QConnect Limits, developed and published by NRL, use historic data to establish the acceptance criteria (6).  As NRL has been collecting QC results from QC/assay combinations for more than 15 years, we include variation from all normal sources; sometime using more than 100,000 data points to establish the QConnect Limits.  Since implementing QConnect Limits in EDCNet in 2015, NRL has detected many testing abnormalities which we routinely investigate and publish

So, what is the alternative to Westgard rules? Some labs, anecdotally, recalculate for each new reagent lot.  In our paper(6), we found that the mean number of QC tests performed per reagent lot was less than 40. Therefore, by the time 20 QC results were collected for that reagent lot, it would almost be time to change and start over. Any process for establishing acceptance criteria for QC test results must include all “normal” variation.  We believe that this should include lot-to-lot variation.

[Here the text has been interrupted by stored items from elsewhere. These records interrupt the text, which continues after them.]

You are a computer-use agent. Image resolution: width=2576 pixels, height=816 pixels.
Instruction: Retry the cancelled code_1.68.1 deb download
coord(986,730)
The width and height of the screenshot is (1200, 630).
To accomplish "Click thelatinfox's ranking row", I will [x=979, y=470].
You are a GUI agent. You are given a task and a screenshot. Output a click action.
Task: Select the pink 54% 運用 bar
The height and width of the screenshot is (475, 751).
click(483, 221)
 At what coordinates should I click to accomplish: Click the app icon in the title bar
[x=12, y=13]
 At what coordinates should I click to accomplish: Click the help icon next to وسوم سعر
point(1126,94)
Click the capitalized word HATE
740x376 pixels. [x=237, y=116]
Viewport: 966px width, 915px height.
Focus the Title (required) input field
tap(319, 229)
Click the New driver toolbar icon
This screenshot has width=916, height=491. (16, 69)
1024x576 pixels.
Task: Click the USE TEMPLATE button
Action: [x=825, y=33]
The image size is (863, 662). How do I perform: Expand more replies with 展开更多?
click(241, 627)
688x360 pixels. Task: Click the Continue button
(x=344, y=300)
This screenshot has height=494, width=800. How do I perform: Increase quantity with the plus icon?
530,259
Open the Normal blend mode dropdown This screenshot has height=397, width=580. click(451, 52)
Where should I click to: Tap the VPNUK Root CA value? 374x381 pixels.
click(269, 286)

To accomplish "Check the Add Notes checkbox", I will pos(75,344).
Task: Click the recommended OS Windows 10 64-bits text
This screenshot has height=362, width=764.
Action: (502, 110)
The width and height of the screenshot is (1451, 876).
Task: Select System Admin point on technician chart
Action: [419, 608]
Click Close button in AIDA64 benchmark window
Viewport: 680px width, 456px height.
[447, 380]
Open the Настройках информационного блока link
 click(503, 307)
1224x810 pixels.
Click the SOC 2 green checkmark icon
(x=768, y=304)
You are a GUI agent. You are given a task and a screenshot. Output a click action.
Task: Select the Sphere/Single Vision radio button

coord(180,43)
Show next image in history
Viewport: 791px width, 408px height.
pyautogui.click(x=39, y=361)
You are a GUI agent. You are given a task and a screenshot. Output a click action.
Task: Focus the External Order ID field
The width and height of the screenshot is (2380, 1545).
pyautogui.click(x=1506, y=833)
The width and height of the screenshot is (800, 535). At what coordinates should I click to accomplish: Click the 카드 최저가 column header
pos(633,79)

It is time to re-think the way we monitor QC results for infectious disease serology testing.  You wouldn’t introduce a new assay without validating its fitness for purpose; why would you use a non-validated QC process?

Figure 1
Figure 2
Figure 3
  1. Dimech W, Karakaltsas M, Vincini GA. Comparison of four methods of establishing control limits for monitoring quality controls in infectious disease serology testing. Clin Chem Lab Med 2018 (ahead of print).
     

  2. CLSI. Statistical quality control for quantitative measurement procedures: Principles and definitions; approved guidelines - third edition. Vol. C24-A3. Wayne PA: CSLI, 2006.
     

  3. CLSI. Statsitical quality control for quantitative measurement procedures: Principles and definitions. Vol. CLSI Guideline C24. 4th ed. Wayne PA: Clinicaland  Laboratory Standards Institute, 2016.
     

  4. German Medical Association. Revision of the “guideline of the german medical association on quality assurance in medical laboratory examinations – rili-baek” (unauthorized translation). Journal of Laboratory Medicine 2015;39:26-69.
     

  5. Public Health England. Quality assurance in the diagnostic virology and serology laboratory. In: Standards Unit MS, ed., Vol. Colindale, UK: Public Health England, 2015.
     

  6. Dimech W, Vincini G, Karakaltsas M. Determination of quality control limits for serological infectious disease testing using historical data. Clin Chem Lab Med 2015;53:329-36.